Direction :: Return the full listing below verbatim, every line in its original order, with no changes.

[Dataset items]
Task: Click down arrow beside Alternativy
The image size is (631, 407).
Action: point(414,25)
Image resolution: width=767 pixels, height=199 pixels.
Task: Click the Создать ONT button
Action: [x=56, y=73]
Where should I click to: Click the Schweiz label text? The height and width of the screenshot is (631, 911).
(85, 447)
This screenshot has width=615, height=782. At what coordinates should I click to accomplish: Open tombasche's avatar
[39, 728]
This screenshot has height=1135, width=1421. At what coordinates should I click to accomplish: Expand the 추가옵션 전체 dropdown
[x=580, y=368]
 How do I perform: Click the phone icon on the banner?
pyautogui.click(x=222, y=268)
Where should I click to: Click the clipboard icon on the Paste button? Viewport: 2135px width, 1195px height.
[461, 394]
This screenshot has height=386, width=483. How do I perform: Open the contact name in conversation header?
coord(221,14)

Problem solution ::
Task: Click down arrow beside Alternativy
The image size is (631, 407).
Action: point(414,25)
Image resolution: width=767 pixels, height=199 pixels.
Task: Click the Создать ONT button
Action: [x=56, y=73]
Where should I click to: Click the Schweiz label text? The height and width of the screenshot is (631, 911).
(85, 447)
This screenshot has width=615, height=782. At what coordinates should I click to accomplish: Open tombasche's avatar
[39, 728]
This screenshot has height=1135, width=1421. At what coordinates should I click to accomplish: Expand the 추가옵션 전체 dropdown
[x=580, y=368]
 How do I perform: Click the phone icon on the banner?
pyautogui.click(x=222, y=268)
Where should I click to: Click the clipboard icon on the Paste button? Viewport: 2135px width, 1195px height.
[461, 394]
This screenshot has height=386, width=483. How do I perform: Open the contact name in conversation header?
coord(221,14)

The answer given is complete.